> _EXERCISE TEXT_
★ ★ ★

A. C. Newman Can't Help Dissecting the New Pornographers

The Lab Rat

If you read enough about A. C. Newman—guitarist, vocalist, and chief songwriter of the New Pornographers—the cliché announces itself early and often: master craftsman, hook machine, one-man Brill Building. Neko Case may be the group's best known member thanks to a critically adored solo career, but the New Pornographers are largely seen as Newman's invention, despite the fact that each of the band's four albums features a few tunes apiece from Dan Bejar (who records on his own as Destroyer), and that there are eight members.

Still, the idea of Newman—a Toronto native who recently moved with his new wife to Brooklyn—as science-lab songwriter made me wonder how much he dissects his own work. Talking with Newman, I mention the episode of VH1's Classic Albums about Paul Simon's Graceland, in which Simon not only goes over the multitrack tapes to point out hidden overdubs and demonstrate mixing techniques, but provides a running commentary on his own lyrics. ("That's the one line I'd rewrite," he says at one point while playing the song "Graceland.") Does Newman go to those extremes?

"I can't help but do that," he says. "When it's done and you have no perspective, you begin to hear things that don't even exist. For the most part, I look at records as a snapshot of the time. Saying 'I should have done this' is nonsense because that's what I did. There are an infinite amount of things you can think of in a song. I envy bands like the White Stripes, who don't seem to worry about it that much."

Worrying about what you're going to do next is understandable when you've made records as good as those by the New Pornographers. On Mass Romantic (2000) and Electric Version (2003), the music was fairly easy to break down—the divisions are neater. The vocals from Newman, Case, and Bejar are distinct from one another; it was easy to tell which songs were written by Newman and which were Bejar's. That began to change on Twin Cinema (2005); the vocal lines were blurrier, and Newman's and Bejar's songwriting styles began to mesh together.

The new Challengers (Matador) sounds even more blended than Twin Cinema, a change Newman notes with pride. "We sound like a band, but I think Dan, Neko, and I sound more distinct," he says. "Maybe it's because New Pornographers songs sung by Neko sound more like Neko Case songs. We've always wanted to sound like a fairly focused band."

★ ★ ★

> _DATA SECTION_
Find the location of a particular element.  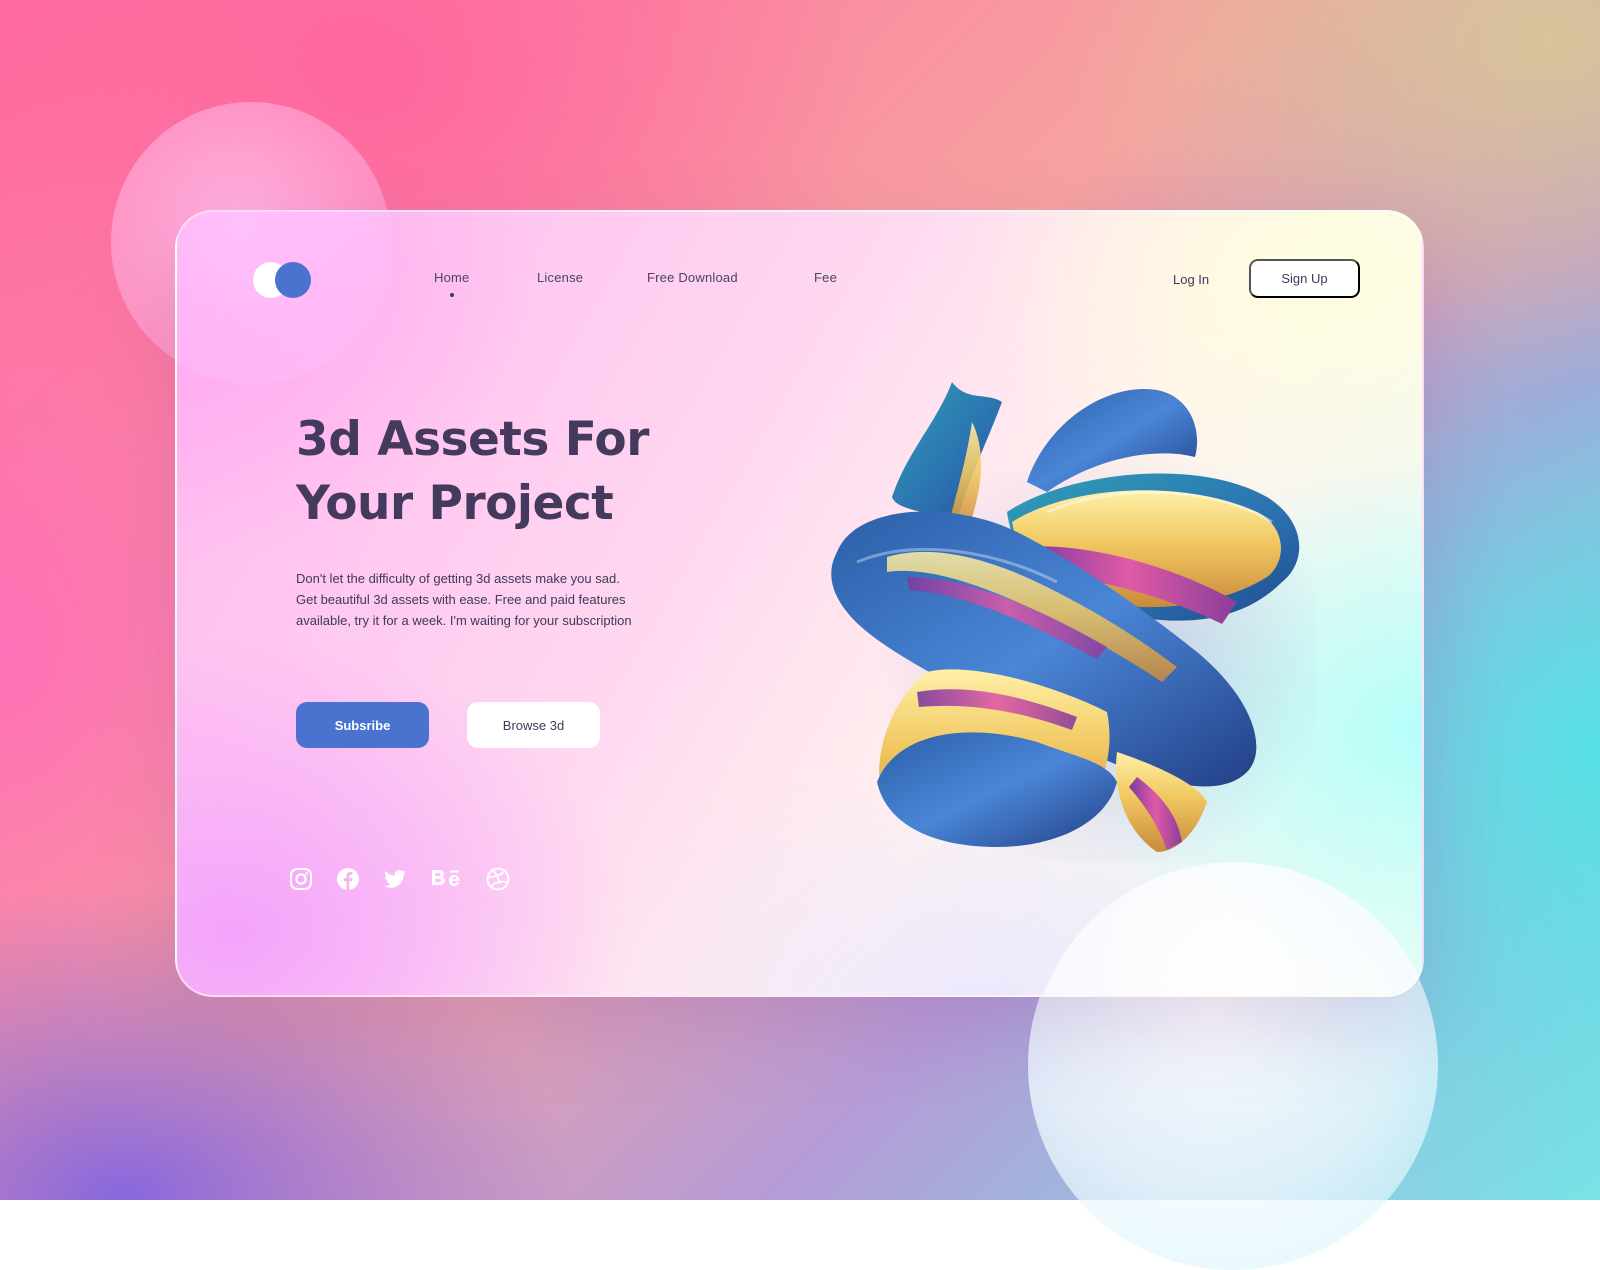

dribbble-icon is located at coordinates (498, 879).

★ ★ ★

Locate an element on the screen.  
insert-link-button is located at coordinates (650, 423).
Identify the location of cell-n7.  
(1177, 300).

★ ★ ★

> _PARTS OF THE EXERCISE_
1. Answer these questions from the A. C. Newman article:
(a) Under what name does Dan Bejar record on his own?
(b) To which city did Newman recently move with his new wife?
(c) Which band does Newman say he envies?
2. Reproduce everything in the A. C. Newman article from "If you read" down to "are eight members.", word for word.

> _OUTPUTS BY TASK_
1.
(a) Destroyer
(b) Brooklyn
(c) The White Stripes

2.
If you read enough about A. C. Newman—guitarist, vocalist, and chief songwriter of the New Pornographers—the cliché announces itself early and often: master craftsman, hook machine, one-man Brill Building. Neko Case may be the group's best known member thanks to a critically adored solo career, but the New Pornographers are largely seen as Newman's invention, despite the fact that each of the band's four albums features a few tunes apiece from Dan Bejar (who records on his own as Destroyer), and that there are eight members.